Figure 4. PSAP mutant with the BC linker replaced failed to interact with PGRN

(A) HEK293T cells were co-transfected with FLAG tagged wild type (WT) or mutant (mut) PSAP and untagged human PGRN as indicated. Media was collected and cells were lysed three days after transfection. The lysates and media were separately immunoprecipitated with anti-FLAG antibodies. (B) Conditioned medium containing AP or AP-PGRN were incubated with COS-7 cells transfected with WT or mutant PSAP fused to PDGFR. Cells were fixed and AP binding were visualized with AP substrates. Scale bar=100μm.

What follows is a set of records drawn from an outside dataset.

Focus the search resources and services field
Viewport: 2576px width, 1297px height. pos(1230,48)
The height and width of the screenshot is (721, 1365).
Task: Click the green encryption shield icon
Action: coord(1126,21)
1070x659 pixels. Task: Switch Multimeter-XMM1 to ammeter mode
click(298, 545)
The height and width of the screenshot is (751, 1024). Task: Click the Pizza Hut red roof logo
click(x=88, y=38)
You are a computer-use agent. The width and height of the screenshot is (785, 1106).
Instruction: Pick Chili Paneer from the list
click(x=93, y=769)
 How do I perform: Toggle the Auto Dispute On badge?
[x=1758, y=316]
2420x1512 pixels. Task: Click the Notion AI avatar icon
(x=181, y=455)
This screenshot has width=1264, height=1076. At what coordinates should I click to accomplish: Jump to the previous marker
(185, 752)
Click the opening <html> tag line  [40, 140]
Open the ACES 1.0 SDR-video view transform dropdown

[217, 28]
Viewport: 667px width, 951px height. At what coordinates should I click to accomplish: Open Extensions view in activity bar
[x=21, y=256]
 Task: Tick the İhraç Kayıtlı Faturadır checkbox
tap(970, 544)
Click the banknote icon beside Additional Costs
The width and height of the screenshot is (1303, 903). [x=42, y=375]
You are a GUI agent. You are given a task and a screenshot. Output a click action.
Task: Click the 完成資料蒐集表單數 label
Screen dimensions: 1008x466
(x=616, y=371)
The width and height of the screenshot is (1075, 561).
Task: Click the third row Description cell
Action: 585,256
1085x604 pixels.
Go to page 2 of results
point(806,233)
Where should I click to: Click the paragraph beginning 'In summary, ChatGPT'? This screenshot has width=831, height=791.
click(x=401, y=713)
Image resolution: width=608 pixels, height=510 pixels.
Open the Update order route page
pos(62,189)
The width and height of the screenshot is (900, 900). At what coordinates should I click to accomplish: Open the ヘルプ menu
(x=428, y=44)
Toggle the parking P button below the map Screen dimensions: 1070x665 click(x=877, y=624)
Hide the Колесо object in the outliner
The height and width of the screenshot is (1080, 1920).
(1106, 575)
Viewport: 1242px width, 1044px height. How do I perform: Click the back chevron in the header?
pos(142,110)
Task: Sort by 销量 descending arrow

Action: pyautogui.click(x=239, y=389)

Figure 5. PSAP mutants fail to deliver PGRN to lysosomes

(A) PSAP-/- mouse fibroblasts were infected with lentivirus expressing WT or mutant PSAP with the BC linker replaced by CD linker. Cells were fixed and stained with rabbit anti-human saposin B, sheep anti-mouse PGRN and rat anti-LAMP1 antibodies. Scale bar=10 μm. (B) The colocalization of PGRN with lysosomal marker LAMP1 in (A) were quantified using Image J. n=3, ***, p<0.001. (C) Grn^-/- cortical neurons were incubated with C-terminally FLAG his tagged human PGRN which does not bind to sortilin (5ug/ml) together with recombinant WT PSAP or mutant PSAP with the BC linker replaced by CD linker (5ug/ml). 12 hours later, cells were fixed and stained with rabbit anti-human saposin B, goat anti-human PGRN and rat anti-LAMP1 antibodies. Scale bar=10 μm. (D, E) The endocytosed PGRN (D) and PSAP (E) for the experiment in (C) were quantified by using Image J. n=3; ns, no significance; ***, p<0.001. One way ANOVA.